"Wherever you've got a business - particularly in the creative industries - some fucking cunt dressed like a pirate is taking the money that you should make, so for that actually not to be the case is great."
There's been some pretty seismic changes of late in the life of Future Of The Left frontman and wordsmith Andrew Falkous. Six months ago he and his Australian partner Julia Ruzicka - also bassist in Future of The Left for the last seven years - welcomed their first child, a daughter, into the world, followed by the pair completely uprooting their life and moving from Cardiff to the thriving metropolis of London.
For his part Falkous seems to be taking all the tumult in his considerable stride, still striving to come to terms with life in the big smoke but not letting anything cloud his creativity or mischievous worldview.
"There's been lots of changes recently," he tells. "We moved to London - myself and Julia - about a month-and-a-half ago for her job, so we've just [been] settling into London. Have you been to London? It's one of the centres of the world, isn't it, and sometimes being near the centre of the world is great, and sometimes you can't be arsed.
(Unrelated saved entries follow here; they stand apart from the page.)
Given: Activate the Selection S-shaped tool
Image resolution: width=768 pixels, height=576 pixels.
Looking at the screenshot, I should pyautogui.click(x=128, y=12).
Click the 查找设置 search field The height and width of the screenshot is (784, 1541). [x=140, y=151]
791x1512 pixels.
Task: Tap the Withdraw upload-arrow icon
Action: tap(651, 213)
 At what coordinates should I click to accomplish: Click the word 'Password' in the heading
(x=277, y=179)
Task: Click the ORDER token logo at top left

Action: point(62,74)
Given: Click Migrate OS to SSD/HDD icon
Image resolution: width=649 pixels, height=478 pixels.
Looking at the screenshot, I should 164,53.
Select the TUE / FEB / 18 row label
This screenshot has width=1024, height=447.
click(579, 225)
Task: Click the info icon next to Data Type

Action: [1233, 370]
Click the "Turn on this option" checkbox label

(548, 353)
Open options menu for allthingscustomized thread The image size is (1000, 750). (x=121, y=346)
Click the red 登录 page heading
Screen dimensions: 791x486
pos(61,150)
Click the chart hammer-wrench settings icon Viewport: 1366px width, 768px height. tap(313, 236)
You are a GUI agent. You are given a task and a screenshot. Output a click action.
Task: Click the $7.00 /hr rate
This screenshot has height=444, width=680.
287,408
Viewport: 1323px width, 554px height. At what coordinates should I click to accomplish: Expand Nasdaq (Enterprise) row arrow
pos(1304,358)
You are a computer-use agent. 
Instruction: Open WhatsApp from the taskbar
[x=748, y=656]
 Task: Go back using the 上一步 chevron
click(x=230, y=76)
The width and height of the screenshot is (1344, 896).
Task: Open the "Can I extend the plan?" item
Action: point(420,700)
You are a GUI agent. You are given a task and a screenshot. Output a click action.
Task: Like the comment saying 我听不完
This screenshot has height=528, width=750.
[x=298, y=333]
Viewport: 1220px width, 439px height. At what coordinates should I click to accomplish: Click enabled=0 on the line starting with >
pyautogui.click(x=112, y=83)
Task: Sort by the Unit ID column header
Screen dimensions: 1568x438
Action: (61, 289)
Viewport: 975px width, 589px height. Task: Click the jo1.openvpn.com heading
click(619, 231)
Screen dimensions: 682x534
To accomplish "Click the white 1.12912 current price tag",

"I mean I lived in Cardiff for 24 years and Cardiff is a very different place - Cardiff is a place where it's pretty much got everything you want, but you can walk anywhere. You could walk everywhere in London, but you'd become a vagrant because you'd spend all your time walking. It's got an amazing energy, but northern towns in Britain have a reputation for violence and if you go out on a Friday or Saturday night then yeah, it's almost like 'rent a punch'. But there's a pressure in London, there's a lot of aggression even if it's just lying beneath the surface. It's still a fascinating place."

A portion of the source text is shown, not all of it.